Review – When the Monkeys Run the Zoo
Early industrial companies were characterized by a strict hierarchy of power and decision-making competency. Giving employees a say in the company’s strategy would be like having the monkeys run the zoo, an indiscretion voiced by Frank Borman, CEO of Eastern Airlines, from which the book derives its title. The modern company is lean, flat, agile, disruptive, kind, regenerative and decentralized. This creates problems. To be specific, author Thomas Kühn identifies three main dilemmas:
The three dilemmas of modern organizations
The identity dilemma refers to organizational subunits gaining increased autarky. But as companies dissolve into independent departments, profit centers and teams, it becomes unclear, what is within and without of the organization. This way, synergy effects of centralization are lost.
Breaking the strict hierarchy of old timey organizations in favor of flat structures clearly improved the quality of life for workers. But it also removed clarity and gave rise to informal communication and decision-making structures. Without a person indisputably in charge, each decision requires involvement of topic experts, division leaders and influencers, and the outcome may depend on individual moods and favoritism. When the Monkeys Run the Zoo calls this the dilemma of politicization.
Complexity in organization is a bad thing, that’s something most would agree on. Yet, in the pursuit of complexity reduction, organizations may unwillingly increase their complexity. The outsourcing of complex work is a way of simplification, but the increased difficulty to oversee externally delivered results, the lowered employee motivation (due to reduced scope of work) and the difficulties of innovations upstream and downstream of the “black box” established by outsourcing create enough new complexity to mitigate the benefits. Another good example is the removal of redundant processes, which reduces complexity but inadvertently also creates fragility, as redundant processes also serve as an emergency option to react to unexpected events. The complexity dilemma is that even from the interaction of simple rules can arise unmanageably complex structures and processes.
Cyclic phenomena or outdated references?
Companies have come a long way since the beginning of the industrialization. From the top-heavy hierarchical bureaucratic behemoths of the Taylorist/Fordist age of the early 20th century, modern organizations evolved into the lean and agile profit center structure – of the late 90s? Seriously, reading the book gave me the impression that there is a lack of recent literature citations. I did the data and it turn out that my feeling was completely right:
The citations mostly fall into the 1970s to 1990s. Why would a 2018 book about modern organizational structures severely underrepresent the last 20 years of progress in that field of research? Kühl states that management fads and organization hypes are cyclical and not distinctly different today than in 40 years ago, but does not strengthen this point with literature.

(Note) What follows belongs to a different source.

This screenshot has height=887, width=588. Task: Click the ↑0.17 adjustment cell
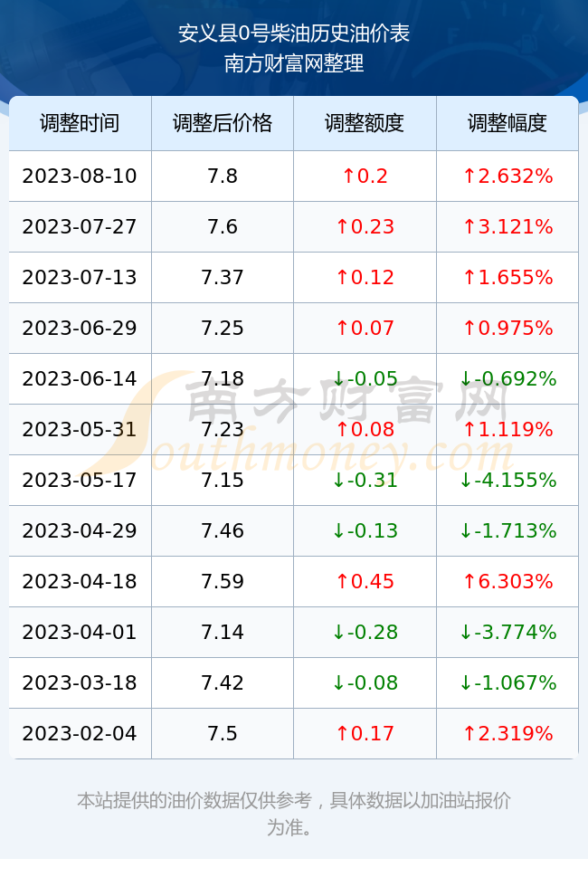pos(365,733)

I thought that maybe the book was about the journey, the historical development of organizations, but plotting the year of a citation over its position in the book reveals them to be all over the place, clearly not chronologically used to reinforce a developmental timeline:
What can I learn?
When the monkeys run the zoo is a scholarly book, and with that I mean that the language and presentation of ideas are clearly meant for people with a strong academic interest in the history of organizational structures. That excludes me. The book is short on definitions. I had to look up the differences between a holacracy, a sociocracy and an adhocracy. I would have expected explanations for such terms to be included in a book about forms of organization.
Kühl almost exclusively uses an abstract company to illustrate his claims. It is always “an organization” that reacts to equally abstract outside and inside change triggers. Given that the author is an active organizational consultant to companies, this should be a colorful composition of real-life examples that illustrate the points raised. I feel that here has an opportunity been missed.
I learned several things from “When the Monkeys Run the Zoo”. Apparently, companies have three faces (the formal side of written and explicit rules, the informal side of unwritten rules and expectations, and the display side created to show to the outside). And there are three problems of companies in the early 21st century, some of which may still be relevant.
But I did not learn about 2017+ stuff, about digitalization and startup culture. And I did not learn how to apply anything I read in When the Monkeys Run the Zoo to actual work and organization design.
- modern, agile, flat organizations are not perfect as they face the three dilemmas of identity, politicization and complexity
- There may be no all-time perfect form of organization.
- Organizational forms come and go in hype cycles.